Remembering my mum: ‘My mother was full of life... a vibrant woman’

Continuing her series throughout November looking at the memories people have of their mothers, JENNIFER HORGAN talks to Deborah Blankson about losing her mum and her home.
Remembering my mum: ‘My mother was full of life... a vibrant woman’

Deborah (in red) with her mother and her sisters, Joan and Bawo.

When Deborah Blankson’s mother died, she was nine years old. In that moment, she lost a home. She credits Cork with offering her a new perspective, allowing her to recover. Now, she calls Cork home.

Revisiting her early childhood with her mother and three sisters, Deborah hears music.

“My mother was so full of life. She loved music and was always listening to the stereo. We were always surrounded by music. I remember we would put our hands on our waists, mirroring her. We would dance in our bedroom, making a line behind our mother and dancing around.”

Deborah’s mother was also a hard-working businesswoman who distributed gold and expensive textiles to shops around Benin in Nigeria.

“She was a vibrant woman, she was never going to rely on a man to survive. She loved to dress up and was vivacious, bringing everyone together in the family to celebrate and socialise.

“She was also very protective of us girls. We lived in a four-bedroom apartment. There were always kids downstairs playing in the sand or whatever, but we were kept in, we were quite curtailed.”

This protected, happy life changed very quickly one Christmas.

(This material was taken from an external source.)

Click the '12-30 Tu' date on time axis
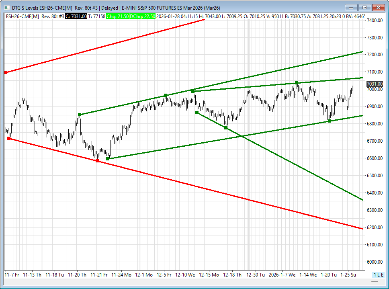The image size is (389, 289). pyautogui.click(x=256, y=275)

“My mother had gone to get Christmas goods to distribute to shops. My dad had taken us to his mother’s house for the holidays. We didn’t know it then, packing up our things, but we would never come home again.”

Deborah’s mum tragically died on that trip, on the Lagos Expressway, a notoriously dangerous stretch of road to Nigeria’s capital city.

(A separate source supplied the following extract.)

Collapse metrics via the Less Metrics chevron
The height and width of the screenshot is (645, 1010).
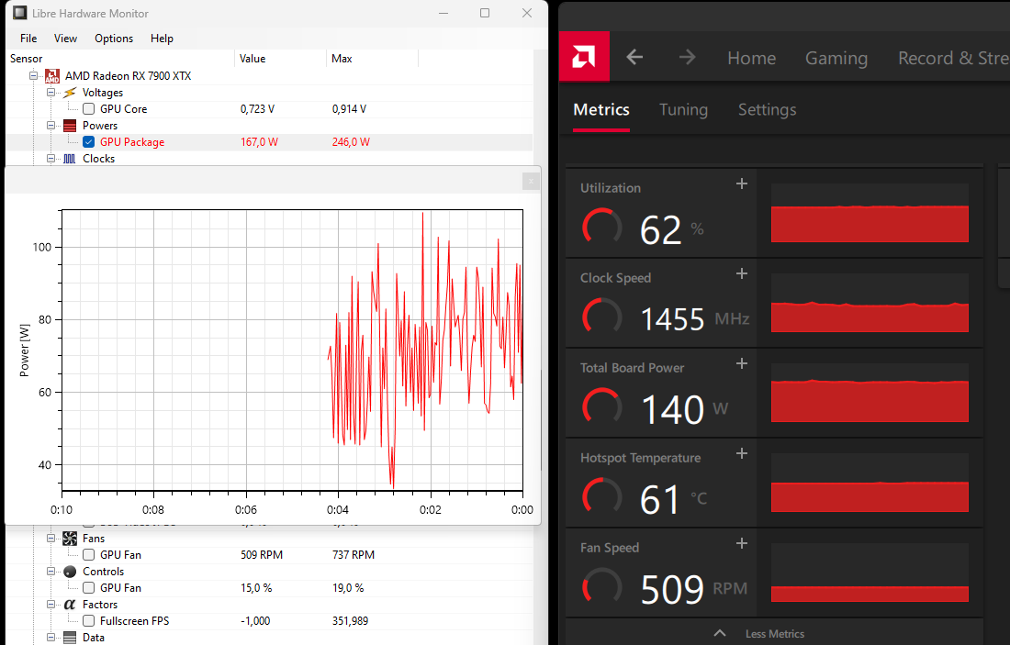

“Two days before Christmas, my father got a phone call asking him to come and identify what would be my mother’s body. That moment marked a complete shift in our lives. We would usually get new outfits for Christmas. We didn’t wear them that year. We kept on hoping she would come home but nobody talked about it. There was a lot of silence. I remember that so well – the silence.”

The road is still treacherous today, a fact that pains Deborah, now a mother to four herself.

“That is a painful fact for me – people are still dying. The roads are still the same.”

'My home and my family were gone'

The family never returned to Benin, and they never lived together again as they had done. Deborah’s older sisters were individually sent to different aunties, and she and her younger sister stayed with her father’s mother.

“My home and my family were gone. My father worked on the oil rigs so he was gone a lot and would come home and visit us all in our different homes. I had been used to having two older sisters but suddenly I became the eldest in the house, looking after my little sister who was only seven.”

Everything changed.

“My mother, when she was alive, had been busy but she was also very present. We had an older cousin who would help too, and it felt like my mother was always around. She was always available. I think that’s why she worked as a distributor rather than having her own shop.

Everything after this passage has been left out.